Mohammad Moein was born in April 30, 1918 in Rash city, north of Iran. He lost his mother in age six and his father – a religious seminary student, five days later. His paternal grandfather, Shaykh Mohammad Taqi Moein-od-Din who was renowned religious scholar, adopted him. Moein received elementary education at home and when modern education came to Rasht, he went to a modern school to receive elementary and secondary education.
He finished high school in the famous Dar ul-Funun and obtained his BA in Literature and Philosophy in 1934, writing his dissertation about Leconte de Lisle, the 19th century French poet of the Parnassian movement.
Moein then became a high school teacher in Ahvaz, southwest Iran, and once he showed competency, he was assigned as director of the high school after three months. During his tenure as director, he also took corresponding courses of Applied Psychology in Brussels Psychology Schools through distance education.
In 1939 he returned to Tehran and started his doctoral research in Persian Language and Literature at Tehran University, culminating in a thesis with the title “Mazdayasna and its Influence on Persian Literature” after which he became the first person in Iran to receive a PhD in Persian Language and Literature.
He was later appointed full professor at University of Tehran, from which position he was subsequently promoted as Distinguished Professor to the Chair of Literary Criticism and Research in Literary Texts at the same university.
Since he was master at English, French, Arabic and some archaic Iranian languages, he was invited or dispatched by Iranian government to international conferences in many countries. He also received several medals of honor from Iranian and foreign governments and academic institutes.
Moein cooperated with Ali-Akbar Dehkhoda in compiling the 200-volume Dekhoda Dictionary, the largest comprehensive Persian dictionary ever published, and was assign chief editor of the dictionary according to Dehkhoda’s will after he died.

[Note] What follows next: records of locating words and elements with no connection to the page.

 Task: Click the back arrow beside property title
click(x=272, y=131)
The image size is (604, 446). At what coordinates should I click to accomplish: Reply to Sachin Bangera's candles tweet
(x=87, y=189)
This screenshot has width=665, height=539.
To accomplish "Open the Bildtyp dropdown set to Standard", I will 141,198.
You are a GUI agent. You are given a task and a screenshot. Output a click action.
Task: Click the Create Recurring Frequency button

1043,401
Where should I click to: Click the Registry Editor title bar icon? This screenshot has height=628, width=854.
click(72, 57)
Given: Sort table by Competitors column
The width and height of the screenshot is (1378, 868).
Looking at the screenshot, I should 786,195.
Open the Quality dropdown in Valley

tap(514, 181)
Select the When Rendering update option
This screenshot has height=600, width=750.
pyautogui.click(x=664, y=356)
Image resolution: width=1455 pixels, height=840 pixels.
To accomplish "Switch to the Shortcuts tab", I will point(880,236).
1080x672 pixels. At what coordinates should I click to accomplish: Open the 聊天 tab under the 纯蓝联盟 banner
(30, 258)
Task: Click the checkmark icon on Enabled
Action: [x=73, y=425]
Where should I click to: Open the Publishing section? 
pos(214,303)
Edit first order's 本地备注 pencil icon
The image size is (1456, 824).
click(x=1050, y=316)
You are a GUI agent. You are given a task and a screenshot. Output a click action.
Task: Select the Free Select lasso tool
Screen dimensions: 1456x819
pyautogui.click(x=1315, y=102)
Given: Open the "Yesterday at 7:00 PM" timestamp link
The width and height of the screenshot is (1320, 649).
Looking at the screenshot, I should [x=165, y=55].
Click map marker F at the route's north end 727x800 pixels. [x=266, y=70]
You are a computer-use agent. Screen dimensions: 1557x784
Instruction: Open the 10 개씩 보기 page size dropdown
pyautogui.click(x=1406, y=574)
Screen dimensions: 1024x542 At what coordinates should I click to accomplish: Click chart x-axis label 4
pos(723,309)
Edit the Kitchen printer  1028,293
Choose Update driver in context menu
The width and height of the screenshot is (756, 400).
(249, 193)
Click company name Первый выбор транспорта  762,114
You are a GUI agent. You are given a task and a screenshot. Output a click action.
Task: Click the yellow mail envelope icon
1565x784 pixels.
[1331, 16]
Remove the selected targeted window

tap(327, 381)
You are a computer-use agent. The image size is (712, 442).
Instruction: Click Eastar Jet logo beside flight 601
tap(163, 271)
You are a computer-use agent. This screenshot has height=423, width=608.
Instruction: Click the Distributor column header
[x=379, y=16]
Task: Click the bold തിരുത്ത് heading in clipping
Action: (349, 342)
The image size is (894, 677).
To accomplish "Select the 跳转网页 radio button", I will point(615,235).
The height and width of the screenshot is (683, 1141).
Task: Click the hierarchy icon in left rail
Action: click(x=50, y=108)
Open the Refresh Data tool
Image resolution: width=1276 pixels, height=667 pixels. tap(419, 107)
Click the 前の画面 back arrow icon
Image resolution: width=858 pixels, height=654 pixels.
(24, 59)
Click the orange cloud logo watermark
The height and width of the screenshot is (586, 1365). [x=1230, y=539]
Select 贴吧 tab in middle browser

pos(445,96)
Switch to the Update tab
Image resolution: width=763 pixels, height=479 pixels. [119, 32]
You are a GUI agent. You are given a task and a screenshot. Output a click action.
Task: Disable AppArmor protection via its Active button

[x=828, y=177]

He left a plethora of scientific works, including writing 23 books, editing five archaic books, translating four books and about 100 articles on literature and language, history and culture, bibliography of philosophy. The six-volume Encyclopedic Dictionary and critical edition of the 17th Persian dictionary, Borhan-e Qate’, are among the most important and prominent works of Moein.
He took over 300,000 notes from hundreds of books in different library of different counties around the world to compile his Persian dictionary and 400 students helped him in the effort.
Mohammad Moein suffered a stroke in November 30, 1966. After several days that he could speak, he went into a coma which lasted for five years. Several neurologists from USSR and Britain came in vein to Iran to treat him. His unconscious body was sent to Canada in hope of being treated, but he was brought back three months later. Eventually, Moein died in July 4, 1971 and was buried in a family grave house in Astaneh Ashrafieh, north of Iran.